Weakest collection of dynasty RBs since I've been playing. I love Lacy and Gio, but the fact that they are top 5 says more about the position as a whole than it does the two of them.
Just a few years ago the top RBs were: AP, CJ, MJD, Foster, Rice, McCoy, Charles, DMC, and Forte...all in their prime.
I wrote about this during the season. In 2010, the average point of VBD was produced by an RB age 24.7. When I ran the numbers at midseason, the average point of VBD was produced by an RB age 27.1. The average age went up by 2.4 years in a 3-year span! The implications of that are difficult to fathom- basically, every RB in the league continues getting older, and almost no new productive backs have come in to supplant them. Just three of the top 12 RBs entered the league in the past FOUR DRAFTS (Lacy this year, Murray three years ago, and Mathews four years ago).

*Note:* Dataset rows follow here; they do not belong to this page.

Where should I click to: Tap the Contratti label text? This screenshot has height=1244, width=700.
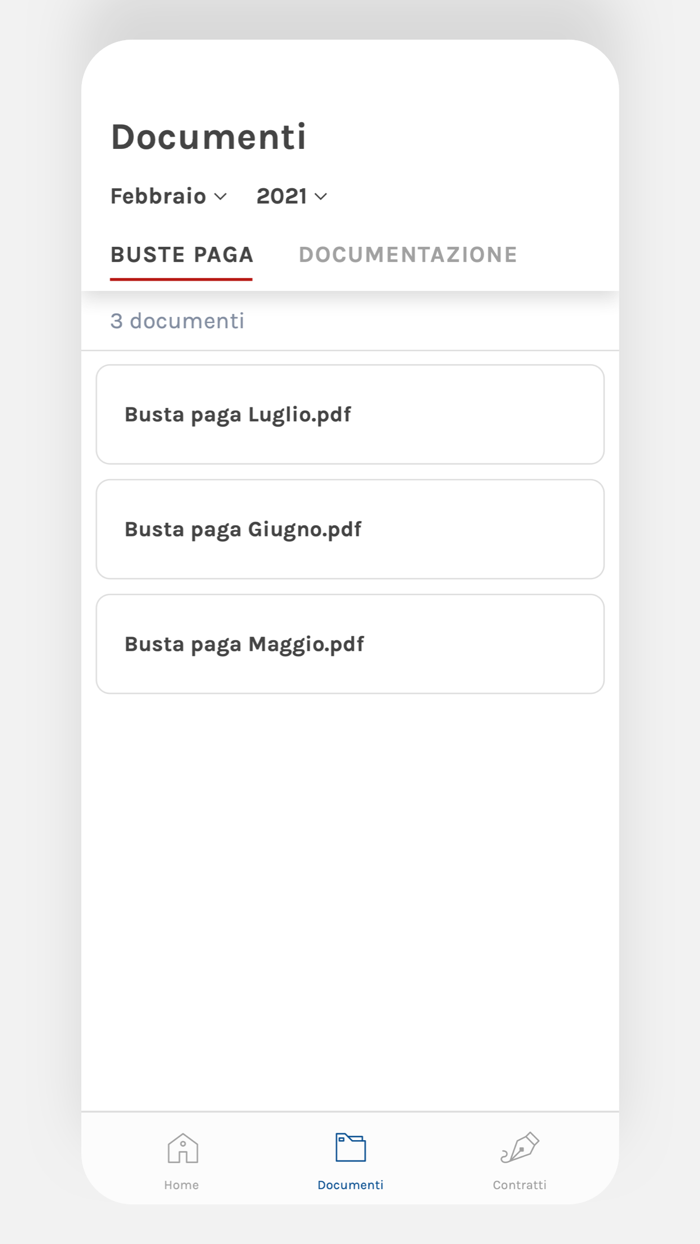(x=519, y=1184)
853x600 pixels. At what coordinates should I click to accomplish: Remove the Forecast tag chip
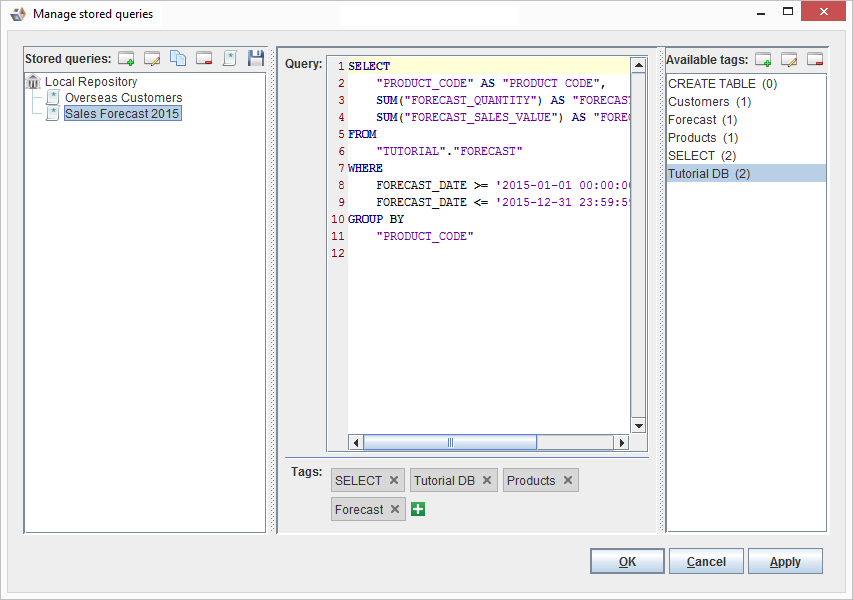tap(395, 510)
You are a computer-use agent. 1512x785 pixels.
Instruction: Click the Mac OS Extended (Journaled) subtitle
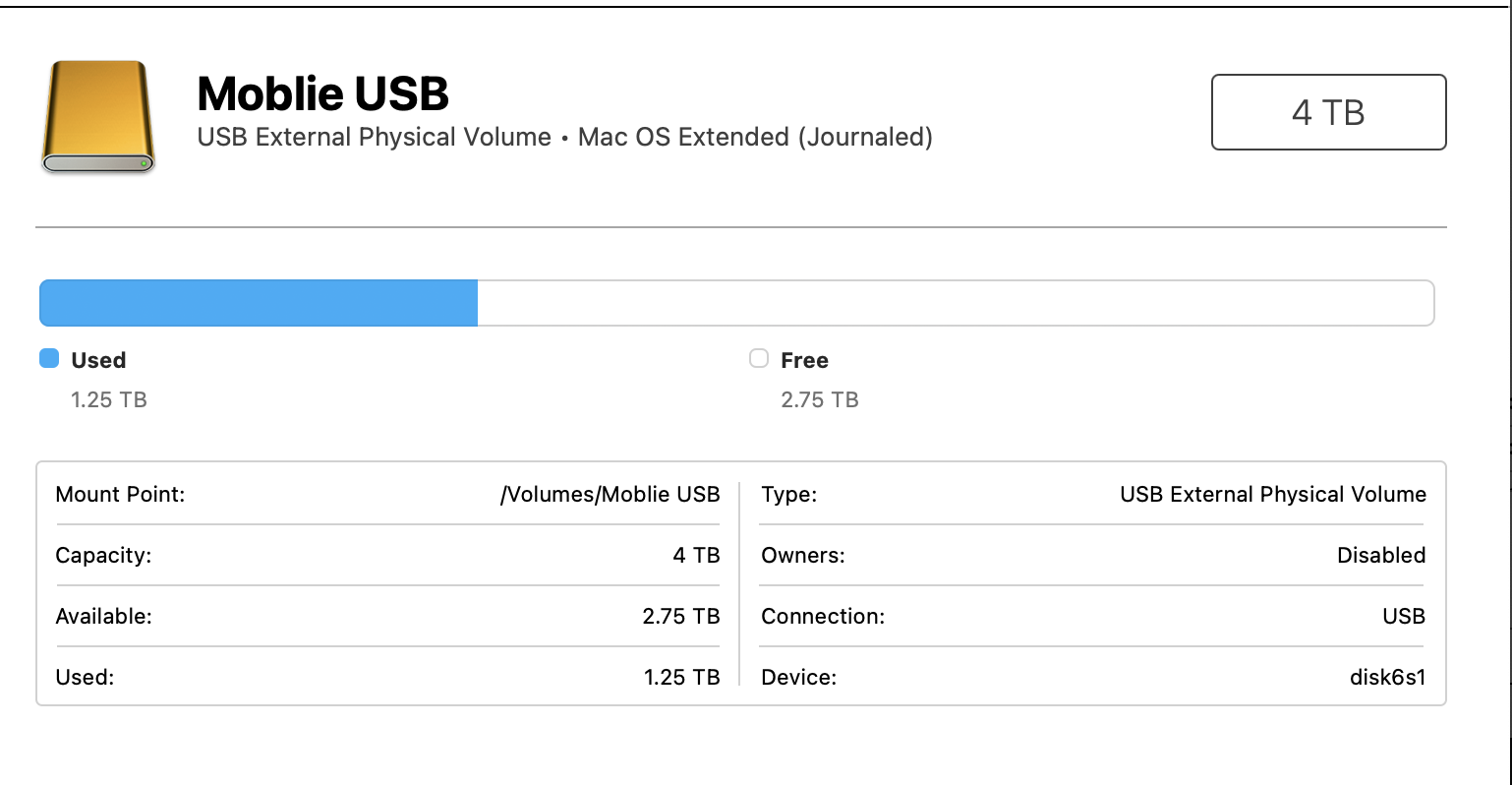point(755,137)
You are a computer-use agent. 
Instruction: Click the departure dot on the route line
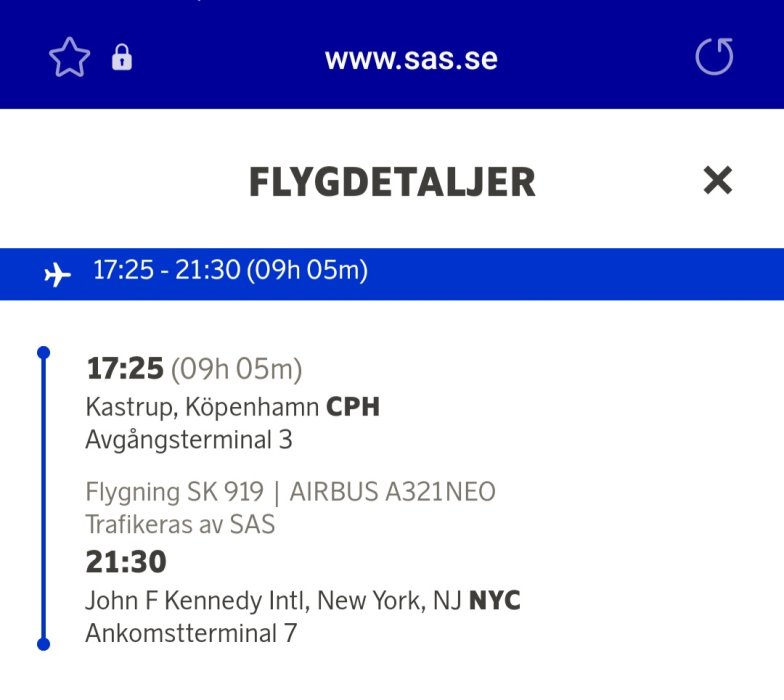(43, 353)
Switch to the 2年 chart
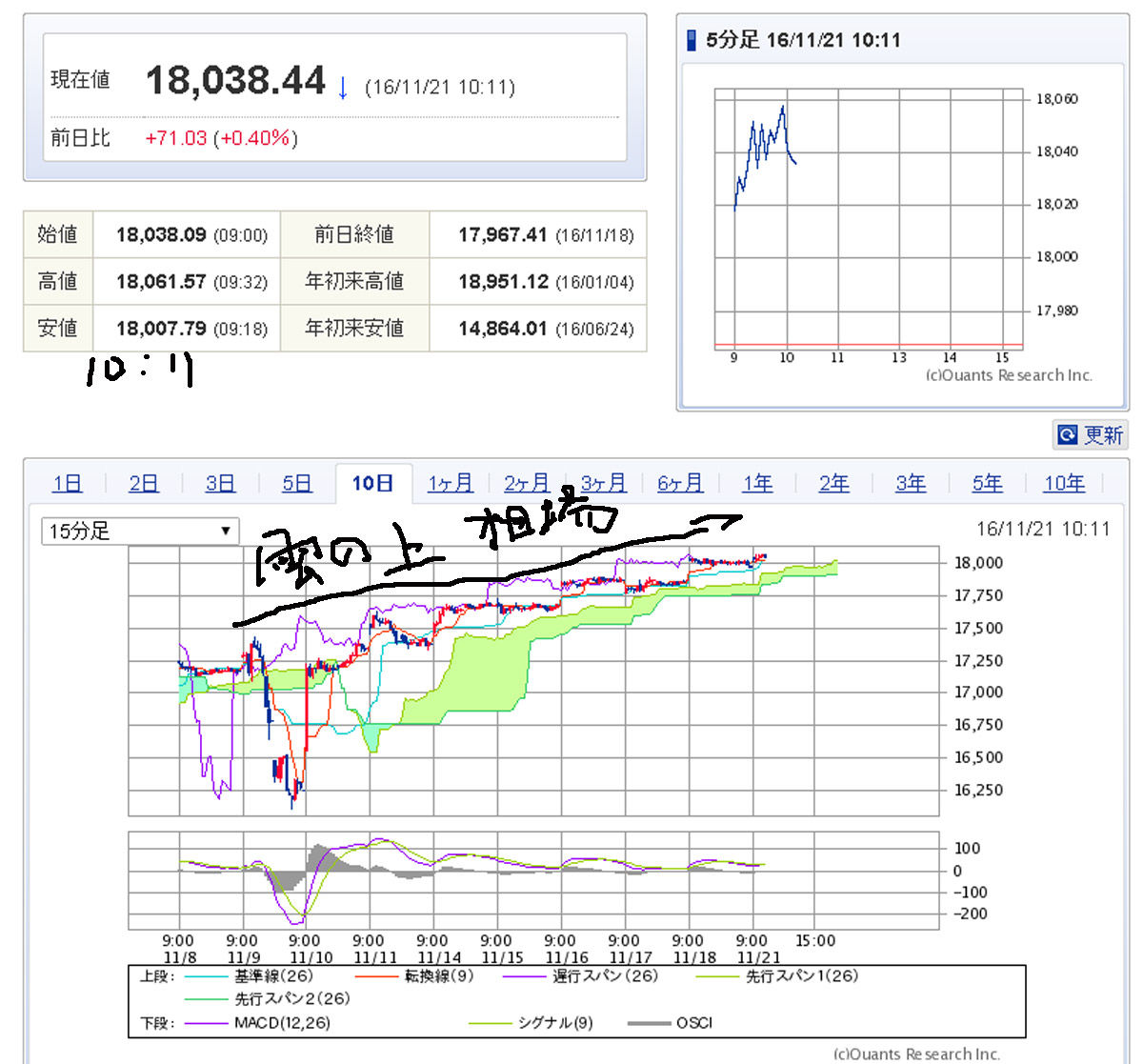1143x1064 pixels. point(833,483)
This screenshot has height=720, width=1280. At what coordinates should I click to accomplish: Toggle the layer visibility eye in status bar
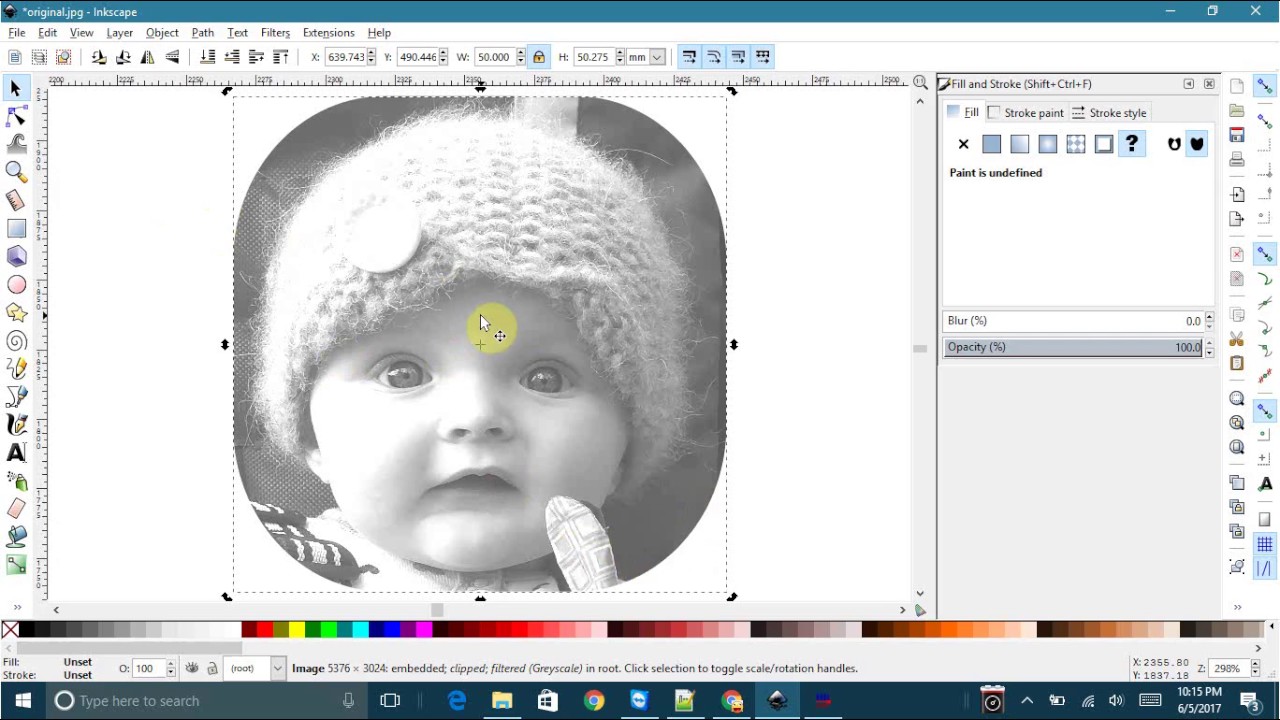(192, 668)
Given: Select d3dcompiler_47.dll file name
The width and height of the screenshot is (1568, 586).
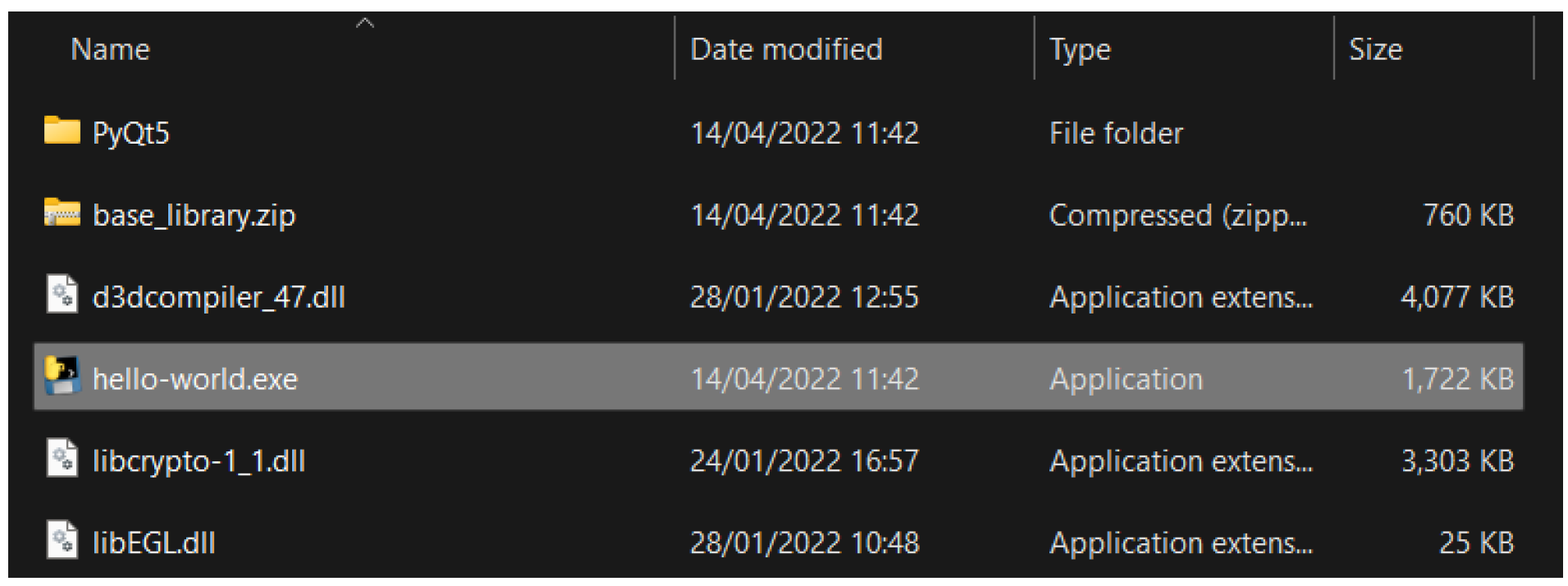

The last time the average RB was this old was back in 2004, but that was the heydey of the stud running back, so those old RBs were much more productive. 2013 saw three RBs top 250 points and eight top 200 points. 2004 saw SEVEN RBs top 250 and 11 top 200, plus Priest Holmes who scored 198 points... in 8 games (he would have skewed the average age even higher if he'd managed to stay healthy that year). In 2004, Tomlinson, Rudi Johnson, Domanick Davis (nee Williams), Clinton Portis, Brian Westbrook, and Willis McGahee were all top 12 at age 25 or younger. In 2013, you've got McCoy, Murray, and Lacy. That's it.
I think you'd have to go all the way back to 1999/2000 to find a comparable turd sandwich at RB, but of course, in 1999/2000 the WR and QB talent was just so-so, so RBs remained relatively valuable compared to other positions. Not so in 2014, where the passing explosion has QB and WR production at an all-time high, and much of it is coming from young, record-setting players such as Cam Newton and Josh Gordon. I don't think it's any stretch at all to say that, relative to the other positions, RB value is the lowest it's been in at least 20 years.